If you tire quickly of the tediously lengthy build up to Christmas, which starts about now, then heaven help you in dealing with two years of hyperbole about the 2012 Olympics. Even the most enthusiastic synchronised swimming fan will find it hard to imagine that the actual event will live up to the billing. And as a keen follower of sport (well, proper sport like football or motor racing), I hope that the London Olympics absolutely bomb.
I want half empty stadia, feeble athletic performances (particularly from British competitors) and embarrassingly low television viewing figures. Because - after this fiasco has finally ended - I don’t want there to be anyone who can seriously claim that it was a success; that it was worth it; or – most cringe-making of all – that I should feel proud to be a Londoner on the back of it.
I do, however, want there to be a lasting Olympic legacy. And I want this legacy to be that no politician will ever again dare to sanction a multi-billion pound splurge of taxpayers’ money on hosting a fortnight of sporting activity in any British town or city.
Absolutely nothing can happen in London in July 2012 – or thereafter – to conceivably justify the grotesque £9bn price tag that this is due to cost. If West Ham United get a decent new stadium and transport infrastructure improves in some parts of the city, that’s precious little comfort.

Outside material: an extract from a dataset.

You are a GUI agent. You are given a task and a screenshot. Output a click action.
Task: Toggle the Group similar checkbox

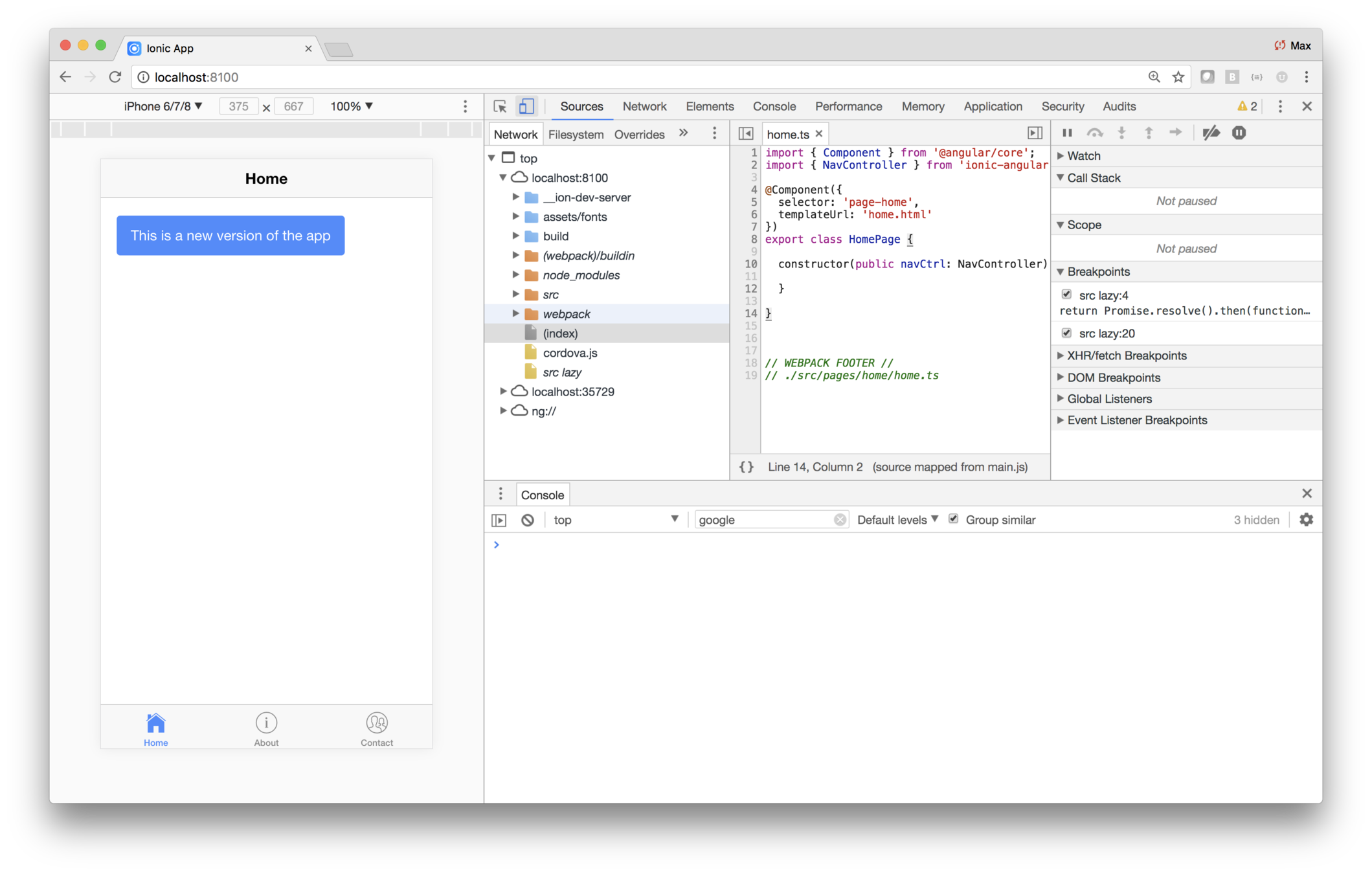tap(953, 519)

The argument that the Olympics are a “great opportunity” to rejuvenate the East End is pitiful. Why do you need Bulgarian weightlifters and Korean kick boxers to justify rejuvenating something? If you want to rejuvenate parts of London, just go and rejuvenate them. Even allowing for the grotesque inefficiencies of the public sector, you should be able to build 100,000 units of affordable housing for the cost of hosting the Olympics. They’d be very affordable indeed, because you could give them away and still spend less than is being wasted on the 2012 games.
If you're after a sporting legacy, why not focus on the national sport of football? You could hand out - for free - one million Football League season tickets to help prop up the grassroots of the game. And you could afford to do this for the next twenty years before you match the bill we’re picking up for a fortnight of athletics.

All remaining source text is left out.